Consistent with last year’s survey results, women reported a higher burden of burnout than men. Half of female physicians said they were burned out compared to 39 percent of male doctors.
“Women are more likely to admit to psychological problems and seek help, and thus may be more likely to acknowledge burnout than their male counterparts,” Carol Bernstein, MD, a psychiatrist at NYU Langone Medical Center, said in the report. “Second, women generally acknowledge more challenges with work-life balance than do me. Childcare and family responsibilities are disproportionately assumed by women, despite increasing numbers of men who are more involved than in previous generations.”
Bureaucratic tasks such as charting and paperwork were easily the top contributor to burnout, with 59 percent of physicians reporting these responsibilities factored into their burnout. Working too many hours (34 percent) and the computerization of practice with EHRs (32 percent) were the No. 2 and No. 3 contributors, respectively.

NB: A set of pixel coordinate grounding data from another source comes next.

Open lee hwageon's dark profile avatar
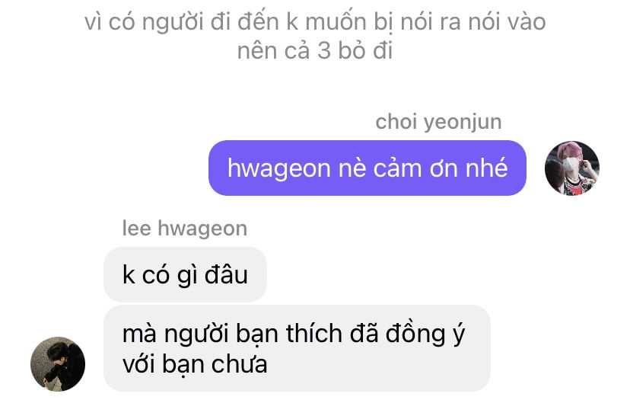point(58,364)

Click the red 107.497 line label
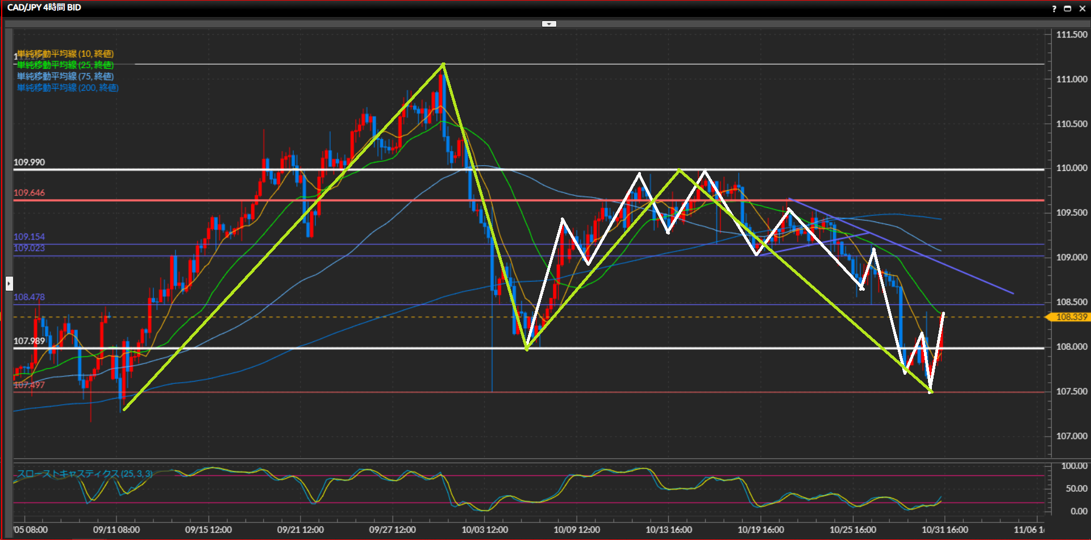point(29,385)
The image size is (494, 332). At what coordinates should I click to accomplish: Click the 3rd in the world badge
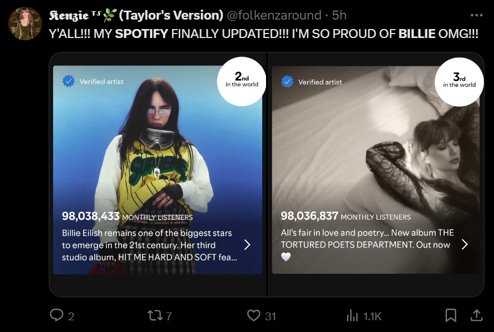[x=459, y=80]
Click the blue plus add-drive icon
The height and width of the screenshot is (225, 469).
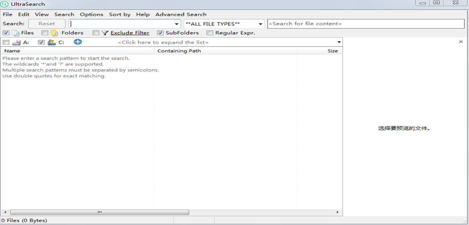tap(78, 42)
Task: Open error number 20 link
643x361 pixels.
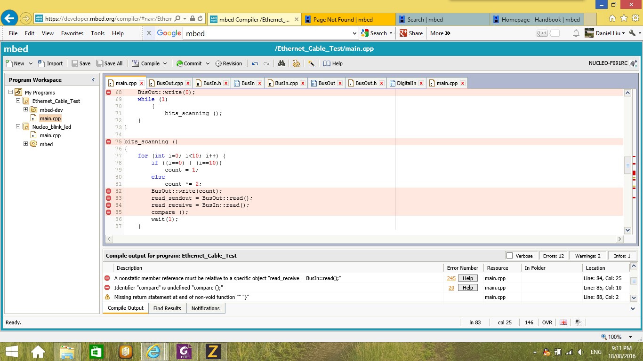Action: point(451,288)
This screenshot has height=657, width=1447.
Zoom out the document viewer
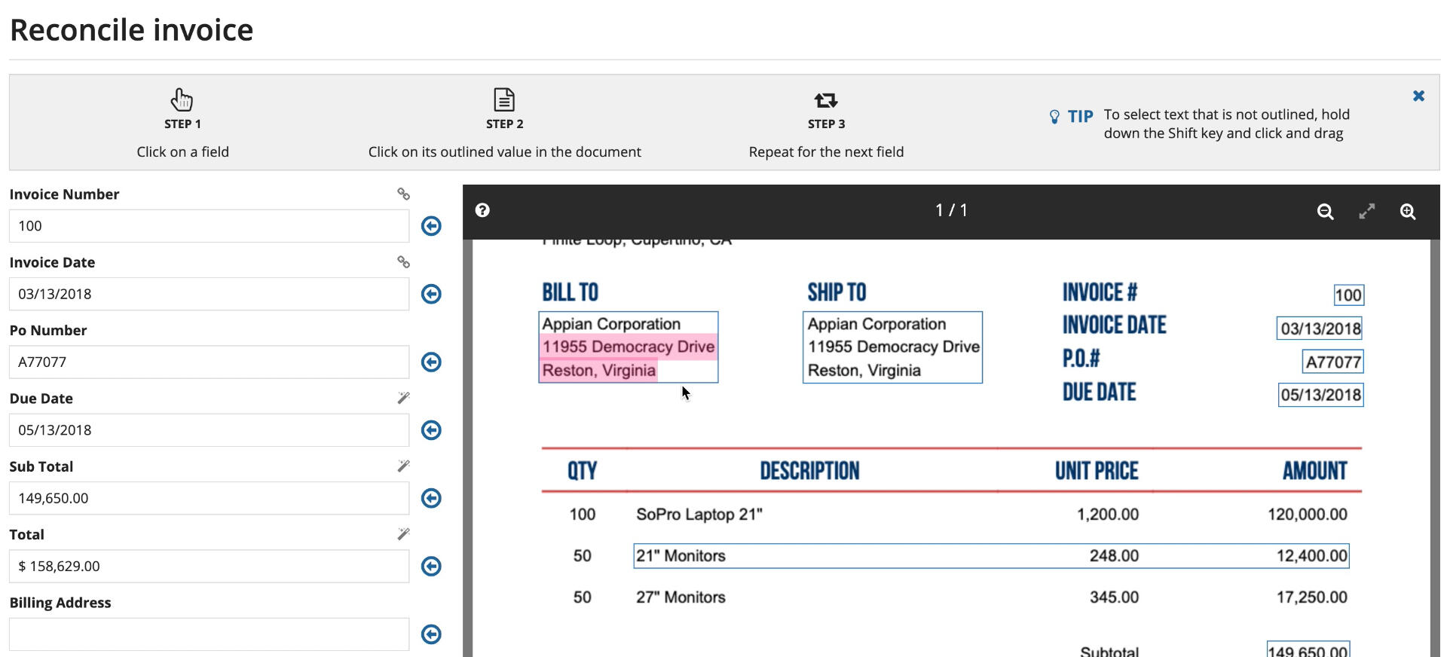coord(1325,212)
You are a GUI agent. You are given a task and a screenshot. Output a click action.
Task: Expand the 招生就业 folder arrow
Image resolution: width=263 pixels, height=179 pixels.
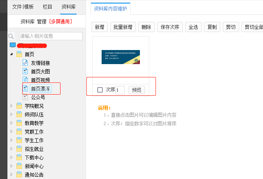click(11, 149)
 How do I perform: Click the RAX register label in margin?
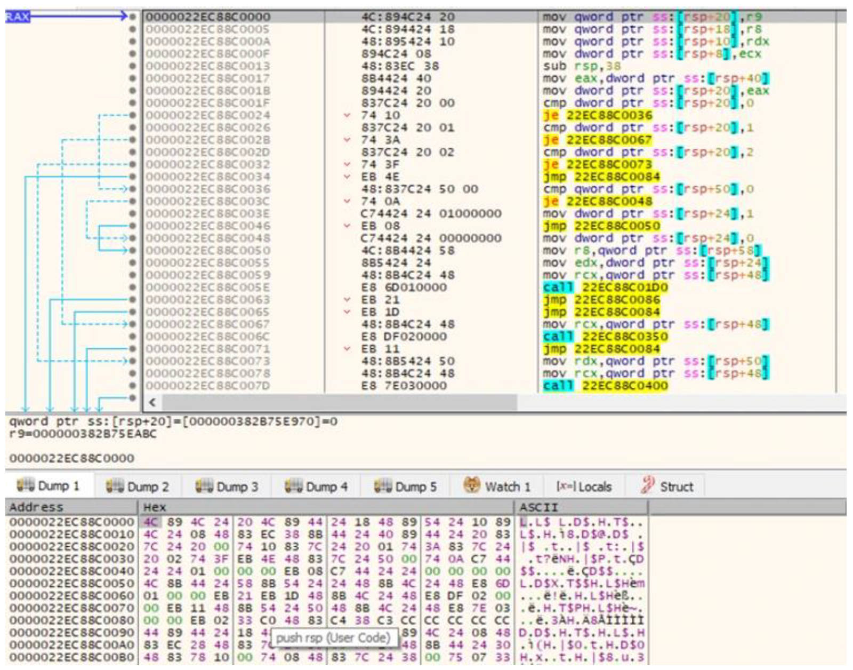click(x=17, y=17)
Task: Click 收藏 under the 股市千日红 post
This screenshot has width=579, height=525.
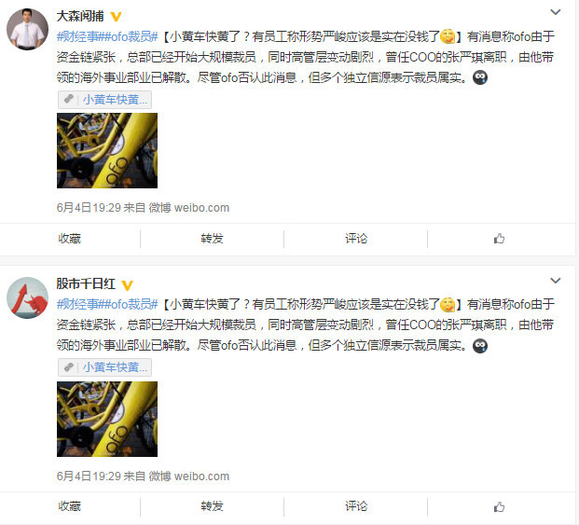Action: click(x=69, y=506)
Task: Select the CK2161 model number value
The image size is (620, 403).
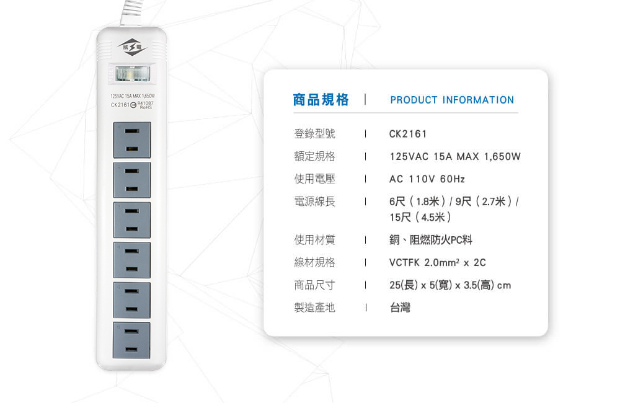Action: coord(408,134)
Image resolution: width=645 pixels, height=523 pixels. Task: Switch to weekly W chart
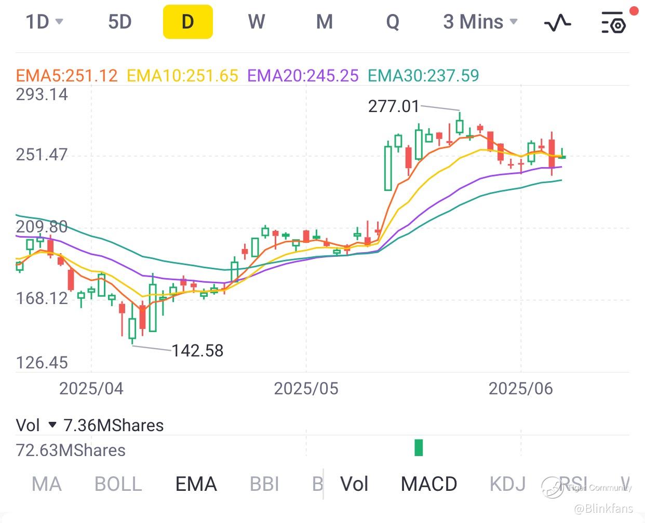257,22
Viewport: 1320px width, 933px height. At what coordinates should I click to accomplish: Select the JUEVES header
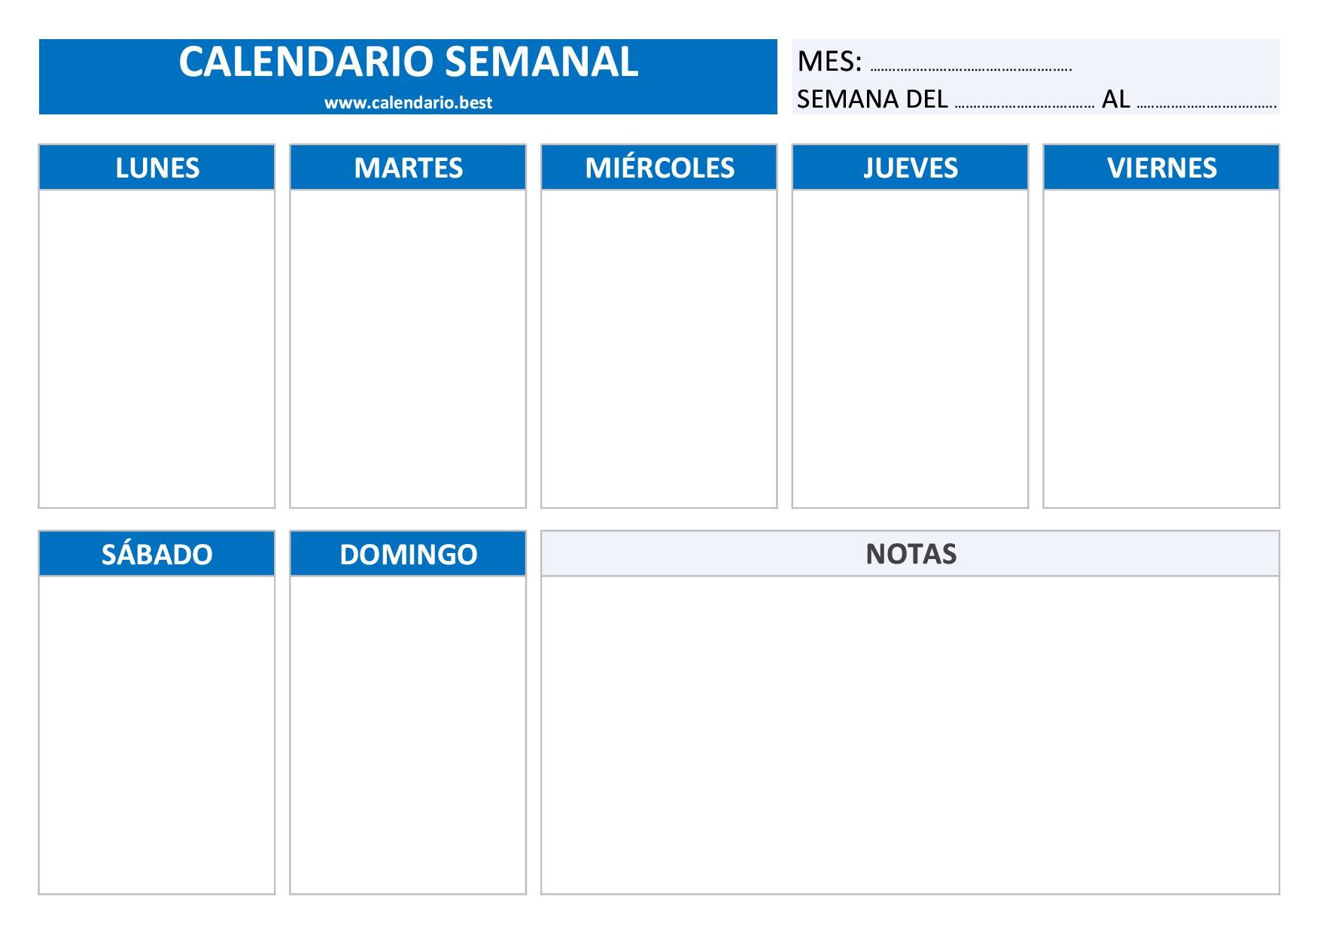point(910,167)
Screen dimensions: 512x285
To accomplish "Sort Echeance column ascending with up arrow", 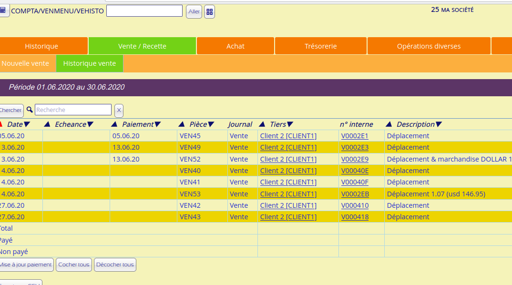I will point(47,124).
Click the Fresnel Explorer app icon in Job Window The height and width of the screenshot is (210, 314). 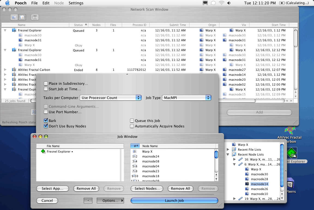[x=43, y=151]
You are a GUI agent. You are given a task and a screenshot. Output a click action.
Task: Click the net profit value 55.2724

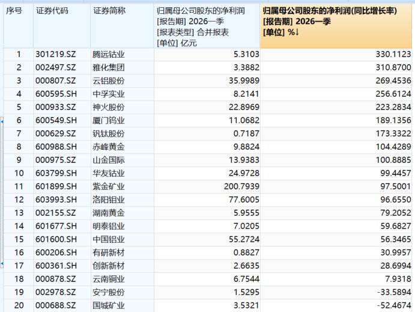pyautogui.click(x=241, y=239)
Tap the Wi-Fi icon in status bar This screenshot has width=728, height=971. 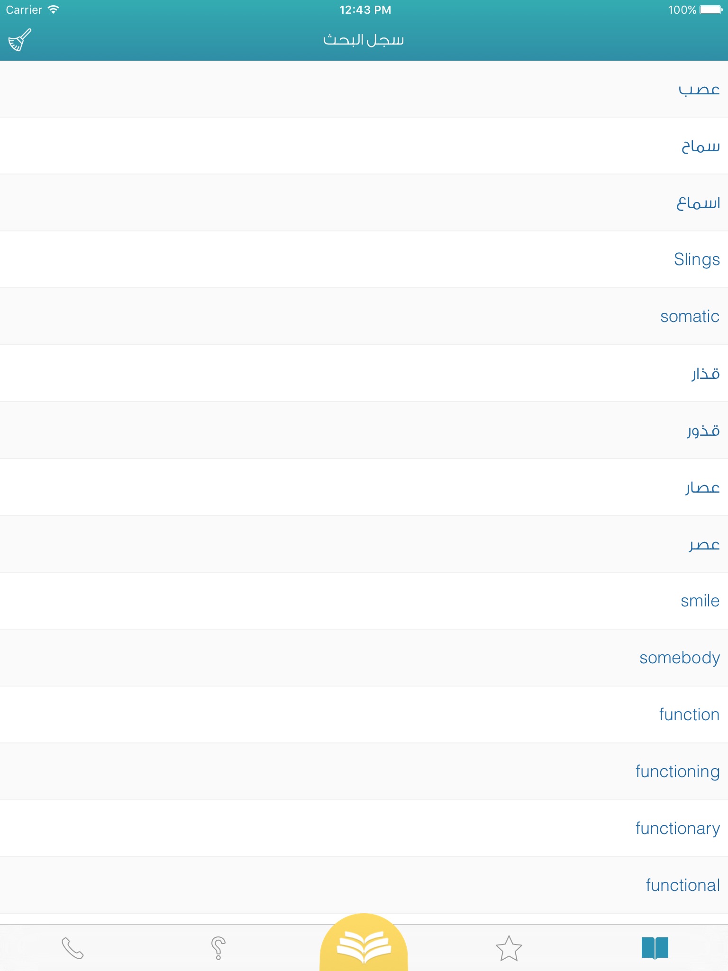click(54, 10)
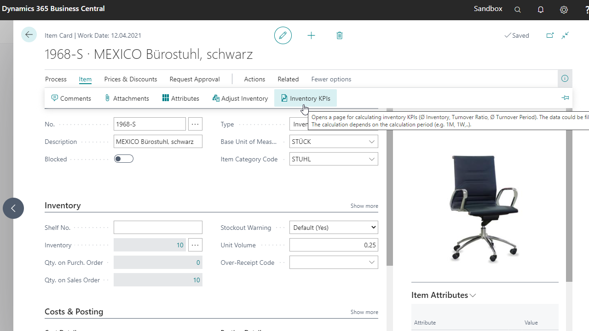Click the Adjust Inventory button
Screen dimensions: 589x331
click(240, 98)
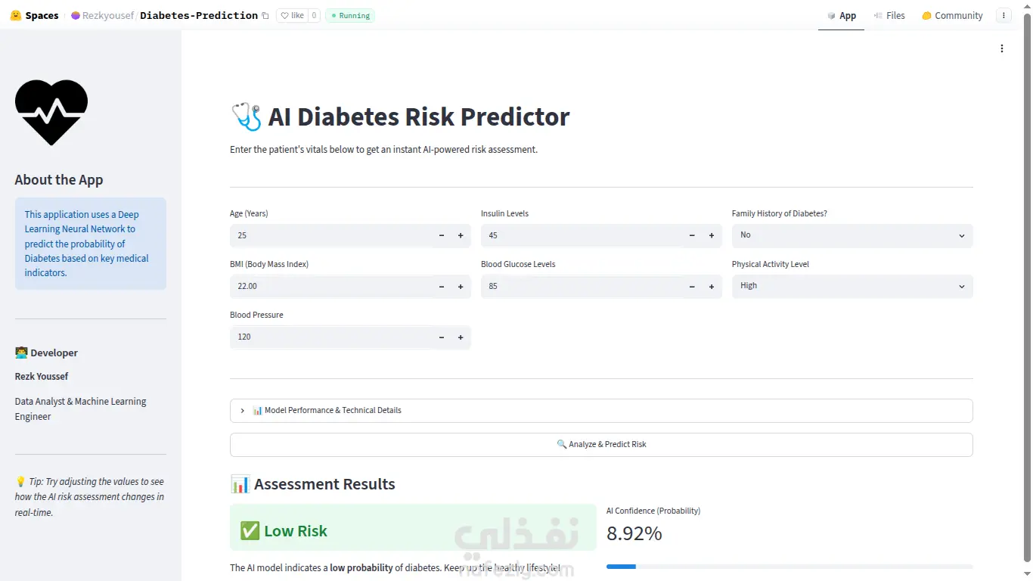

Most participants chose positive coping mechanisms for burnout, as 48 percent said they turned to exercise and 43 percent made a point to speak with family members or close friends. But negative coping mechanisms made the list as well, including eating junk food (32 percent), drinking alcohol (23 percent) and binge eating (19 percent).
Fourteen percent of physicians surveyed said they’ve had thoughts of suicide and 1 percent said they’ve attempted suicide. Another 6 percent preferred not to answer the question.
Notably, 64 percent of respondents said they didn’t plan to seek professional help for burnout or depression and hadn’t done so in the past.
“Medical training teaches us to ‘suck it up,’ so help-seeking is not a well-honed skill among doctors,” Pamela Wible, MD, said in the report. “Because the majority of doctors are overworked, exhausted, and discontent, they’ve normalized their misery and pretend that it’s not as bad as it seems.”